Mostly summarized from Gregory Mankiw’s Principles of Economics, 5th Ed.

PART 4 The Economics of the Public Sector

Chapter 11 of 36 Public Goods and Common Resources       

Section 5 of 14

Per Figure 1:

Goods can be grouped into four categories using two characteristics.

A good is excludable if people can be prevented from using it

A good is rival in consumption if one person's use of the good lessens other people's use of it. 

Consider a fireworks show to understand how public goods differ from other goods and the problems they present for society.

Fireworks are a public good, because

· not excludable, it’s not possible to prevent someone from seeing them

· not rival in consumption, one person's enjoyment of them doesn’t reduce other people’s enjoyment

The citizens of Smalltown have a fireworks show each Fourth of July.

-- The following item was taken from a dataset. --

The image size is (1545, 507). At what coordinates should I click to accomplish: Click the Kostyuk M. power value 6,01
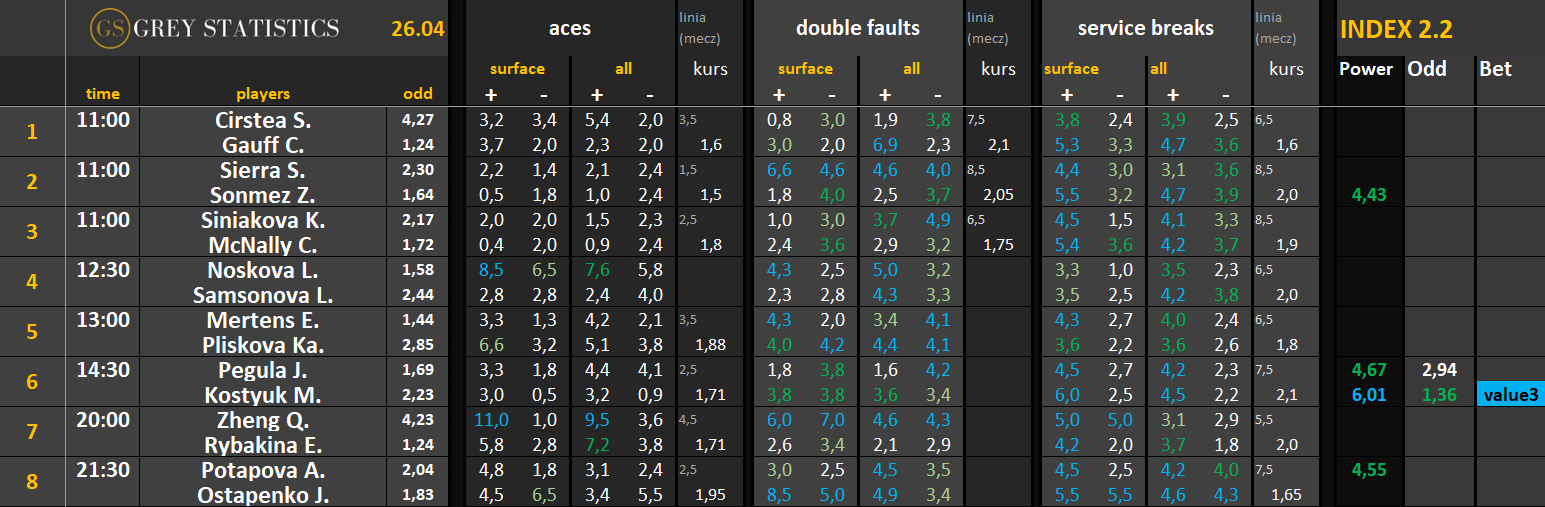pos(1369,394)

Each of the 500 residents place a $10 value on seeing the show for a total benefit of $5000.

The fireworks show cost is $1000.

Because the $5000 benefit exceeds the $1000 cost it is efficient for Smalltown to have a fireworks show.

The private market would probably not produce an efficient outcome.

Suppose Smalltown businessperson Ellen decides to put on a fireworks show,

hoping to make a profit or at least break even.

Ellen would have trouble selling tickets for her show, because her potential customers know they can see the fireworks without paying.

Fireworks are not excludable and people have incentive to be free riders.

A free rider is someone who receives benefit of a good without paying for it.

In a free rider situation the market fails to provide the efficient outcome.

This market failure arises because of an externality.

If Ellen puts on the fireworks show she gives an external benefit to people who see the show without paying for it.

Even though Ellen’s fireworks show is socially desirable, she cannot put it on and break even on costs.

So, Ellen makes the privately rational but socially inefficient decision not to put on the show.

The solution to Smalltown's problem is for the local government to finance the fireworks show.

The town council

· raises the 500 residents’ taxes by $2 for a $1000 fund for the fireworks show

· pays Ellen the $1000, covering her costs, to put on the show

Everyone in Smalltown is better off by $8, they paid a $2 tax cost and got a $10 entertainment benefit.

This example shows a general lesson about public goods.

Because public goods are not excludable the free-rider problem prevents the private market from supplying them.

The government can remedy the free-rider problem and make everyone better off.